Teaching English (all grade levels including a class of English teachers) in Diriamba, and planting frijoles and attending nation-wide farm cooperative workers’ organizational meetings provide a broad overview of two students’ service assignments. Anne walks across the street from home to Colegio Bautista Emanuel to teach English during the 7 AM – 12 Noon school day. The school encompasses grades K – 11, and students start studying English in kindgergarten. Rafael, Anne’s supervisor, said that they are particularly pleased to have Anne as a native English speaker teaching English classes. He noted that not only does this help everyone’s pronunciation, but it also helps students overcome their fears about speaking English with a native English speaker. (Sound familiar to anyone?)
Afternoons are devoted to “extra” English classes that Rafael is pleased to be able to offer with Anne’s assistance — to the youth of the Bautista Emanuel Church, and to all the English teachers in Diriamba. Anne said that she is enjoying the good humor of her teaching colleagues, her new-found authority as “the teacher,” and the energy of her students.
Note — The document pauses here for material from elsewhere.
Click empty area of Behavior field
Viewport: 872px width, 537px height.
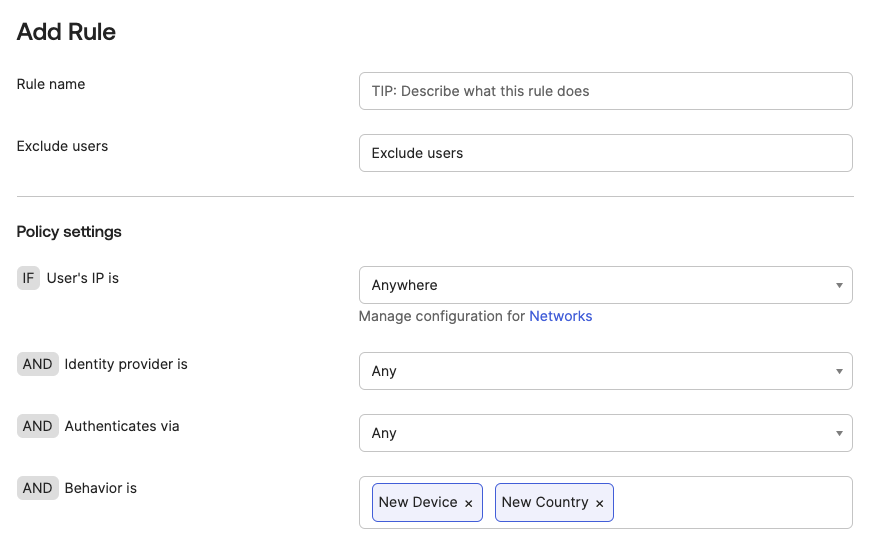point(730,502)
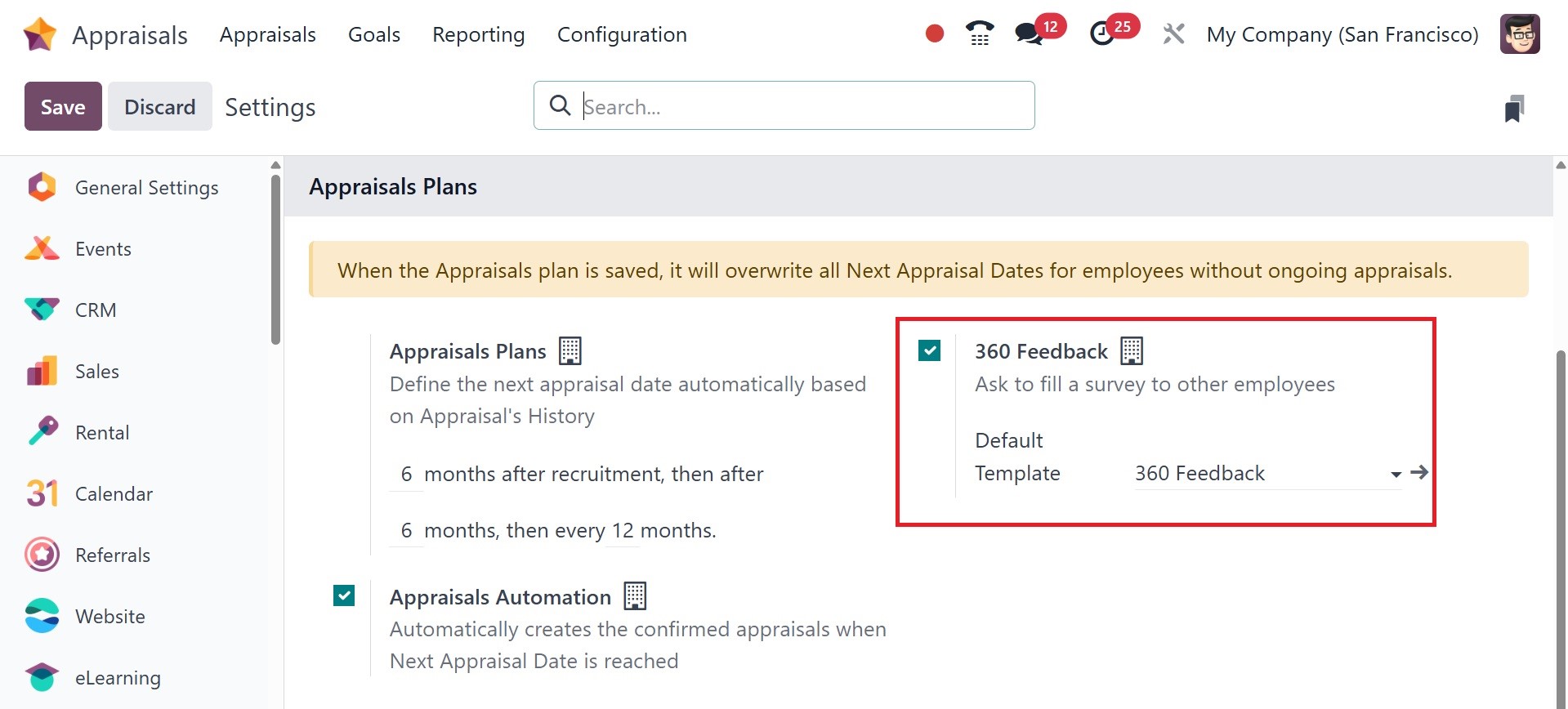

Lisa H doesn’t even have to cross the street to go to work — the bean fields that she helped plant last week surround her home on two sides. Lisa lives with host parents Dolores (“Lola”) and Alfonso, and brother Ariel (16 y.o) in the rural farming cooperative community of Santa Julia. To reach Santa Julia from Jinotepe, it’s a 20 minute ride on a microbus along the highway, and then a 20 minute ride in a truck heading downhill in first gear almost all the way. The planted fields include beans & corn, there are banana, mango & coconut trees, chickens in coops, plenty of mosquitoes, and gorgeous views all around.
Some days they work in the fields, while other days are spent attending various cooperative meetings. In Santa Julia there’s a youth cooperative and a women’s cooperative, in addition to the agricultural cooperative. Lola is active as a community leader, and on the national front as well, striving to protect and improve the rights of agricultural cooperative members not only in Santa Julia, but also across Nicaragua. And on days when neither field work nor organizing demand their attention, there’s plenty of family around to visit, and share coffee with.